Car la conquête fut rude entre une époque ancienne où l’enfant n’était qu’un patrimoine fragile, promis chaque seconde à la mort, et soumis successivement à trois figures d’autorité — nourrice, mère, père —, et l’époque moderne, dominée par des psychopédagogues soucieux d’éveiller le tout-petit par un décor approprié : « Robinson, Vitamine, Punk Rock, Marie-Antoinette, pour les petites filles (…) », ou encore : « chambre saine et écologique, à l’usage de parents « bio » », à la recherche d’un sol dépourvu de polluants que bébé puisse « lécher ou manger ».

Parmi les plus belles pages de cet ouvrage aux tonalités multiples, on retiendra celles consacrées à des écrivains ou à leurs personnages : Arthur Young, Marcel Proust, Oblomov, Jean Genet. Connu de tous les historiens, Arthur Young (1741-1820), agronome anglais, s’est rendu célèbre pour avoir réalisé, dans ses Voyages en France, une sorte de reportage sur la situation de l’hôtellerie à la veille de la Révolution de 1789. Décrivant avec minutie la misère française, ce disciple d’Adam Smith annonce l’avènement d’une catastrophe liée, selon lui, au désastre de l’habitat français : saleté, vermine, mauvaises odeurs, manque d’eau, crachats et, surtout, chambres inhabitables, encombrées de lits. Mais il retient que le génie français a su généraliser le bidet, présent dans chaque chambre « aussi universellement qu’un bassin pour se laver les mains, trait de propreté personnelle ».
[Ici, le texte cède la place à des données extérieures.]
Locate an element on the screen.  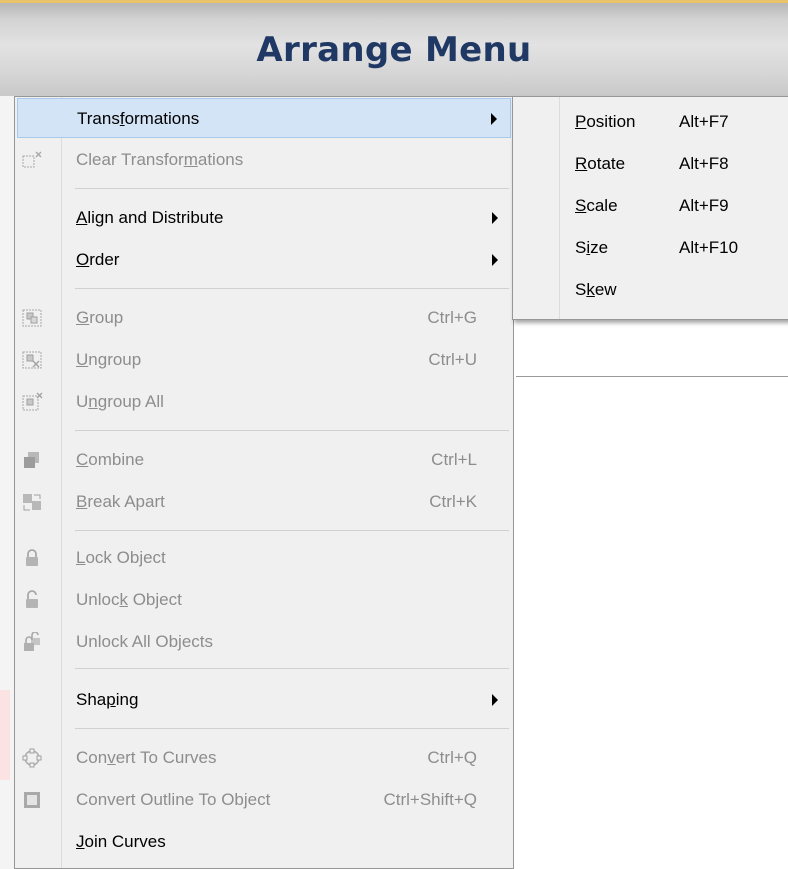
clear-transform-icon is located at coordinates (32, 160).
Hanté par la terreur du bruit et habitué à vivre à l’envers de ses contemporains — dormant le jour et écrivant la nuit —, Proust avait fait tapisser de liège les murs de sa chambre. Et c’est en ce lieu nocturne qu’il rédigea A la recherche du temps perdu, qui s’ouvrait sur la phrase la plus fameuse de toute la littérature : « Longtemps je me suis couché de bonne heure. » Vivant au lit et ne se couchant jamais, il ne cessa de mettre en scène, dans son oeuvre, l’angoisse de la chambre nouvelle. Et quand il quittait la sienne, c’était pour habiter dans des chambres d’hôtel ou pour y séjourner la nuit et se livrer, avec des prostitués, à des actes de sodomie et de sadomasochisme.
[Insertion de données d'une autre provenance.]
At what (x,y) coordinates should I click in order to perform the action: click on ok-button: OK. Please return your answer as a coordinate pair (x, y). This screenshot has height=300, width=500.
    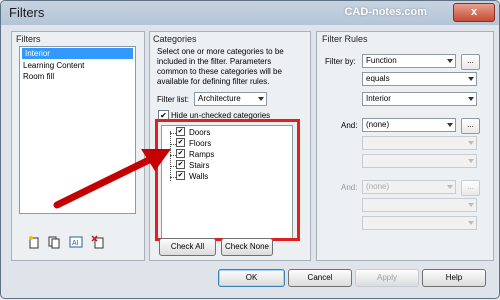
    Looking at the image, I should click on (252, 278).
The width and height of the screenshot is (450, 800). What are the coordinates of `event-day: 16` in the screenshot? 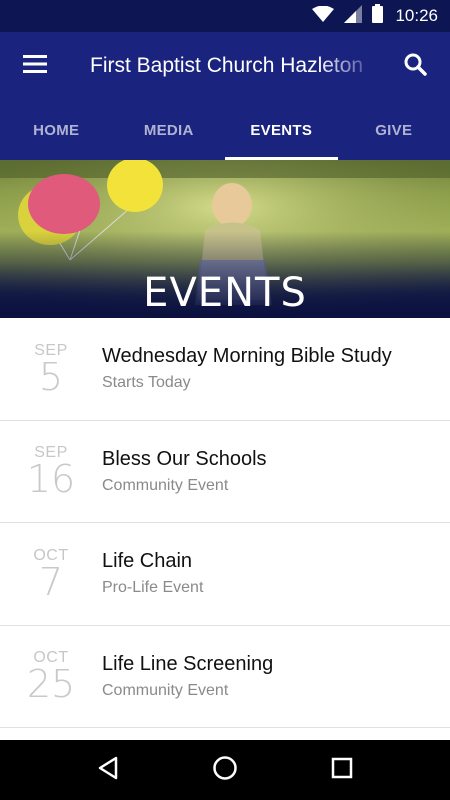 It's located at (51, 480).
Héros du célèbre roman d’Ivan Gontcharov (1812-1891), Oblomov passait sa vie couché, cultivant scepticisme et dérision. Aussi sa chambre, seul lieu habitable à ses yeux, faisait-elle office de bureau et de salon. Servi par un unique domestique, il séjournait au beau milieu des restes de repas, des encriers vides et des livres qu’il ne refermait jamais, par paresse. Il mourut enterré dans son lit et sans bruit : sa chambre, de longue date, était devenue son tombeau.
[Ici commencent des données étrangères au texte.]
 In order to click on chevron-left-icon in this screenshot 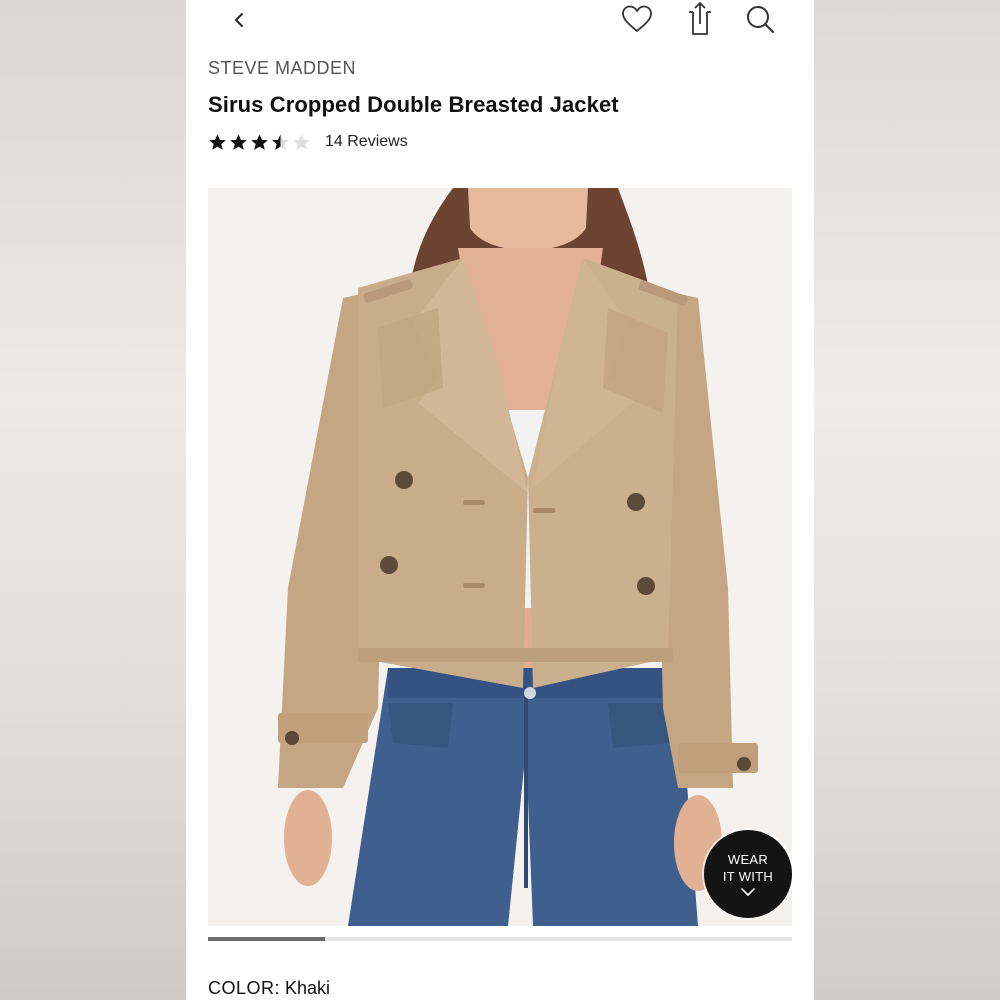, I will do `click(239, 20)`.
Quant à Jean Genet, dont Michelle Perrot donne un portrait superbe — qui contraste avec le torrent d’injures dont l’écrivain a été affublé par des commentateurs peu scrupuleux —, il séjourna, sa vie durant, dans des chambres d’hôtel, attiré, tel un mystique, par ce qu’il haïssait le plus : la cellule. Ainsi répétait-il, en refusant la douceur d’une chambre à soi, la violence psychique liée à un abandon primordial. Enfant de l’Assistance publique, il avait été placé dans une famille nourricière, puis incarcéré, comme voleur et fugueur, à la colonie pénitentiaire de Mettray. Atteint d’un cancer de la gorge, il mourut en 1986, âgé de 76 ans, dans un banal hôtel des Gobelins : « Jean Genet, vie et mort à l’hôtel », tel fut, selon Michelle Perrot, le destin d’un des plus grands dramaturges de la seconde moitié du siècle.

« La chambre, conclut Michelle Perrot, est un objet limite dont l’opacité déjoue les curiosités du chercheur comme celles du pouvoir. » On ne saurait mieux dire. Aussi faut-il souhaiter longue vie — en chambre et ailleurs — à cette Histoire de chambres . Puisse-t-elle devenir le livre de chevet de ceux qui, enivrés par le pouvoir et le culte d’eux-mêmes, ont oublié le sage précepte de Pascal.